Under neutralised conditions, such as those when stomach contents reach the small intestine, only sorbic (6%) and benzoic acid (13%) retained antimicrobial activity.
From all these indications based on in vitro studies, our team selected benzoic acid as the best candidate against Salmonella infection. This was then verified in the next phase with in vivoexperiments.
In vivo studies
As this is a rather recent development in animal nutrition, results from field (i.e. practical) studies are still coming in. Although the use of benzoic acid in piglet diets is not new, its use against Salmonella has been only recently evaluated. From these efforts, two challenge trials are presented here.
The first trial involved 96 pigs at about 42 kg liveweight. All animals were infected with 109 CFU of Salmonella and growth performance was monitored during the following 90 days. As expected, growth was depressed in all infected animals.
Those receiving antibiotics specific against Salmonella had the least overall growth depression with daily liveweight gain (DLWG) averaging 848 g. The only other group that resisted growth depression as well as the group receiving antibiotics was that receiving benzoic acid at 5 kg/tonne of feed with 830 g average DLWG. Other treatments, including a yeast additive and a plant extract, were virtually ineffective, growth depression being quite severe in such cases. Interestingly, the least growth depression in the period immediately following the infection was observed in the group receiving benzoic acid and not in the group receiving antibiotics, as might have been expected. This led to the second trial in which 120 pigs (18 kg liveweight), previously naturally infected by Salmonella and successfully treated with antibiotics, were observed to note the effects of benzoic acid during the recuperation period.
The experimental design included two levels of benzoic acid (zero and 5 kg/tonne) and three different antibiotic treatments (see Table 2). After 42 days pigs were tested for any presence of Salmonella. In fact, its presence was verified and attributed to a carry-over effect from the previous infection incidence. Results indicated that the use of benzoic acid or antibiotics reduced mortality compared to control. There were no interactive effects in any trait studied in this trial. The benzoic acid treatment resulted in the lowest mortality rate (1.2% versus 6.1% in the negative control). During the first 28 days, benzoic acid or tylosin also resulted in the highest growth performance.
At the end of the trial, pigs receiving the therapeutic antibiotic or benzoic acid were 7 and 4 kg heavier than control pigs respectively. Although benzoic acid did not replace the therapeutic properties of an antibiotic (in this case tylosin) for unspecific respiratory diseases, it obviously helped in the control of the disease giving excellent results, better than the ones where virginiamycin was used as antibiotic growth promoter.
Similar results have been observed under other more commercial conditions: the monitoring of 41 farms by E. Sieverding and K. Bode showed that feed supplementation with 0.5% benzoic acid during the fattening period significantly reduced detected Salmonella. Both the detection of Salmonella in anal swabs from pigs and the serological detection rates in meat juice at slaughter decreased (Figure 1).
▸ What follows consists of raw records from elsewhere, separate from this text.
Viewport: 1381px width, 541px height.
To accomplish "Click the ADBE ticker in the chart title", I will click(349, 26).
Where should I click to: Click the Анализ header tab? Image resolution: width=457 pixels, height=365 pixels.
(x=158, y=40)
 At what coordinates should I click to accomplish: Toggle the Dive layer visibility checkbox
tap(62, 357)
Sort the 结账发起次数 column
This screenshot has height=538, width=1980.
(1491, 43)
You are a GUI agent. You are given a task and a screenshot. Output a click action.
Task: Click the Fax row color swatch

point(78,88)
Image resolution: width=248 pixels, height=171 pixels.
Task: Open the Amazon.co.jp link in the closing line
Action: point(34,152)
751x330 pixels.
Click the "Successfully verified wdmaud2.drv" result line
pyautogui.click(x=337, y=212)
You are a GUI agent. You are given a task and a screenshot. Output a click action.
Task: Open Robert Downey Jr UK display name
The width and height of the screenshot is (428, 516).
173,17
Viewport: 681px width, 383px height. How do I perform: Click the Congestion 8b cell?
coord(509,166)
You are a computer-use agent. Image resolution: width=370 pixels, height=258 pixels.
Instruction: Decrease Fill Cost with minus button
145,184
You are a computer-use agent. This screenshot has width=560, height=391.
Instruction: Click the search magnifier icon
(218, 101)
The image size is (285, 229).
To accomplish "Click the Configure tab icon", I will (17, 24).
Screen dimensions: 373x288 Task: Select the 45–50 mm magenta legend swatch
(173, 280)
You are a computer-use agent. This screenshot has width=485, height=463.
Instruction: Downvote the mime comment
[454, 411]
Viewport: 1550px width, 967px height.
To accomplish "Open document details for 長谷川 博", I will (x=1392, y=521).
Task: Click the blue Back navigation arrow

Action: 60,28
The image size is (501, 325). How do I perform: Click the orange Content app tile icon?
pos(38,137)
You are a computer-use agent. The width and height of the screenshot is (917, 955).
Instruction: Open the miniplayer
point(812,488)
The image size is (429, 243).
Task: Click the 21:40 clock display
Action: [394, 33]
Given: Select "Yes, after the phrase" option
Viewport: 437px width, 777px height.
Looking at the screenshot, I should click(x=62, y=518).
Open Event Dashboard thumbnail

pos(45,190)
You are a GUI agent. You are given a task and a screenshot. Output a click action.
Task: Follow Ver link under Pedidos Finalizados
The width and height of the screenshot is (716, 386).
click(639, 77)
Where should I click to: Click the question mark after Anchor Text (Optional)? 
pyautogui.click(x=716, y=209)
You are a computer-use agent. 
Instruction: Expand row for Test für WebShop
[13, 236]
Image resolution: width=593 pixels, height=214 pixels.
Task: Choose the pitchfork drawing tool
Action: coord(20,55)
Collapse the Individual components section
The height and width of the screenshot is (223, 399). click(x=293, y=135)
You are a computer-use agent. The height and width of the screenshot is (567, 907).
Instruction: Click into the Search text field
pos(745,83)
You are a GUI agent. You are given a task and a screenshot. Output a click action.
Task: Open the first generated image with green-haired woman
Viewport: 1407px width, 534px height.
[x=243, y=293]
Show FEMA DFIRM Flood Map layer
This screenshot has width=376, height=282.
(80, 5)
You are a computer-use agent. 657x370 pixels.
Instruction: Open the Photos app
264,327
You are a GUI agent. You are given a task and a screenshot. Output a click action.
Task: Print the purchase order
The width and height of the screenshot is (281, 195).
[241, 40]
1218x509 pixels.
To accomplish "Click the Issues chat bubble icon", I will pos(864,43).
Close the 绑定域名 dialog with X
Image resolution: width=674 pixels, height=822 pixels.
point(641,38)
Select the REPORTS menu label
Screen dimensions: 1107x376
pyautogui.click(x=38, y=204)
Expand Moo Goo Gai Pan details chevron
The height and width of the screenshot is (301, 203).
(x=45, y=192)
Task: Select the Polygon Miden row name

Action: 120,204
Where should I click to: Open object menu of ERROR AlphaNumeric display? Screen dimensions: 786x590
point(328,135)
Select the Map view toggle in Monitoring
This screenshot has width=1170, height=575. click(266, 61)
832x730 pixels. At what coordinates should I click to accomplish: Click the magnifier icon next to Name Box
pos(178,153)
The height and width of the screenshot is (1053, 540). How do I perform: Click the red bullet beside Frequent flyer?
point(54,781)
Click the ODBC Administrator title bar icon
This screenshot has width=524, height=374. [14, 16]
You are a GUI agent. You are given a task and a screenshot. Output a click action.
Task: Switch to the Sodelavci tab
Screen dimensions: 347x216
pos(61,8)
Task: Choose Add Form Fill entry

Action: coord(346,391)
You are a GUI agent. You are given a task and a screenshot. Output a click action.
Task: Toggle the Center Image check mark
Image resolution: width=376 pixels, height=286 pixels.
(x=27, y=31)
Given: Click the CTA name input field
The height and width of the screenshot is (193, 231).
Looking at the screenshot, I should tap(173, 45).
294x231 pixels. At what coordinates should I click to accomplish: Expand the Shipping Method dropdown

It is evident that organic acids offer many advantages in the fight against food-borne pathogens eliminating, asthey do, the risk of increasing resistance to antibiotics. To this end, and in the case of Salmonella, it has been clearly demonstrated both in vitro and in vivo that VevoVitall, an ultra-pure grade of benzoic acid, is the most potent organic acid and one offering results very close to those supported by antibiotics specific for Salmonella. Thus this benzoic acid, already known for its growth-promoting properties in piglets, can be an effective tool in preserving animal growth performance, profitability and most importantly, public health.